Bush Signs 'Amber Alert' Bill

With kidnap survivor Elizabeth Smart (search) by his side, President Bush signed a bill Wednesday that institutes a nationwide alert system meant to quickly inform the public of child abductions.

The Amber Alert (search), part of a package of child safety laws signed by Congress earlier this month, was named after 9-year-old Amber Hagerman of Arlington, Texas, who was kidnapped and murdered in 1996.

"We're acting today in her memory and in the memory of so many other girls and boys who lost their lives in innocence from acts of violence and cruelty," Bush said in a Rose Garden ceremony before signing the bill.  

Bush began the speech by saying "I am glad you all are here," a typical refrain that took on added meaning as he welcomed to the White House Hagerman's mother and the families of seven others carrying both joyful stories of their children's rescue and tales of heartbreaking losses.

Surrounded by all of the families, Bush said the law marks important progress in preventing child kidnapping and abuse.

"No family should ever have to endure the nightmare of losing a child," Bush said. "Our nation will fight threats against our children."

The centerpiece of the PROTECT Act of 2003 is the expansion of the Amber Alert program from a statewide to a national program that speeds information over radio and television and electronic highway signs in several states.

The legislation provides federal matching grants to states and communities for equipment and training to create a national network.

Among those attending the sunny springtime event were Jacqueline Marris and Tamara Brooks, teenagers abducted at gunpoint in Lancaster, Calif., and rescued 12 hours later.

News of their disappearance led to the first use of the Amber Alert in California and the subsequent sighting of the stolen car they were in. Sheriff's deputies were able to close in on the abductor while he was sleeping and shot him to death when he awakened and pointed a gun at the police. 

Elizabeth Smart was found in March, nine months after the Salt Lake City teen was kidnapped at knifepoint from her bedroom. After her recovery, her father Ed Smart, urged Congress to pass quickly just the Amber Alert portion of the bill, fearing the larger measure would get killed in negotiations.

But House Republican lawmakers, specifically, Judiciary Committee Chairman James Sensenbrenner of Wisconsin, insisted that the Amber Alert not be stripped from a larger bill that also strengthened federal criminal penalties for child pornographers, sexual abusers and kidnappers.

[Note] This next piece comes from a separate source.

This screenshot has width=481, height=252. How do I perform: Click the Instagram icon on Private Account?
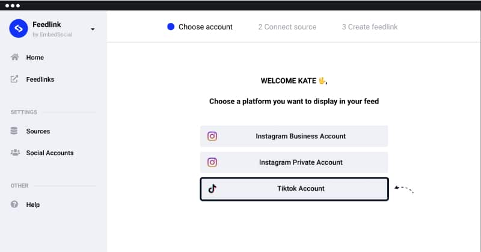pyautogui.click(x=212, y=162)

Those elements made it into the final measure despite arguments by Democrats that they wanted more time to discuss whether the new law would limit the ability of federal judges to impose their own sentences. The House version passed 400-25; the Senate passed the bill 98-0.

The final outcome pleased Brenda Van Dam, whose 7-year-old daughter Danielle was murdered by a neighbor, who was sentenced to death last January.

"I am very impressed. I knew the Amber Alert bill encompassed more than just the Amber Alert, but I wasn't filled in on how much it did encompass. I am truly impressed. I think this is a step in the right direction but we have a lot more to do," Van Dam told Fox News.

Van Dam added that she isn't sure that the Amber Alert itself would have helped save the life of her daughter, but she does think that had it been made into law earlier it could have saved more lives.

"We need to get ahead of these predators and save more children that way. And I think the stiffer laws for sex offenders, if they are going to be repeat sex offenders, they deserve to be behind bars for the rest of their lives," she said.

Other provisions include: prohibiting soliciting anything represented to be child pornography; making it easier to prosecute sex tour operators and people who travel overseas for sex with minors; allowing federal judges to order supervision of released sex offenders for the rest of their lives; making it illegal to attempt to take or keep a child outside the United States to avoid custody battles; and requiring convicted child pornographers to register in the National Sex Offender Registry.

Earlier in the day, the White House said the Smart family had requested that it not reveal whether Elizabeth, who wore a white ribbon in her hair and stood between her parents, would attend the ceremony. Smart, now 15, was returned to her family March 12; two transients have been charged in her kidnapping.

Bush also awarded Alabama elementary school teacher Betsy Rogers the title of national teacher of the year, kicking off her year as a roving educational ambassador.

The Associated Press contributed to this report.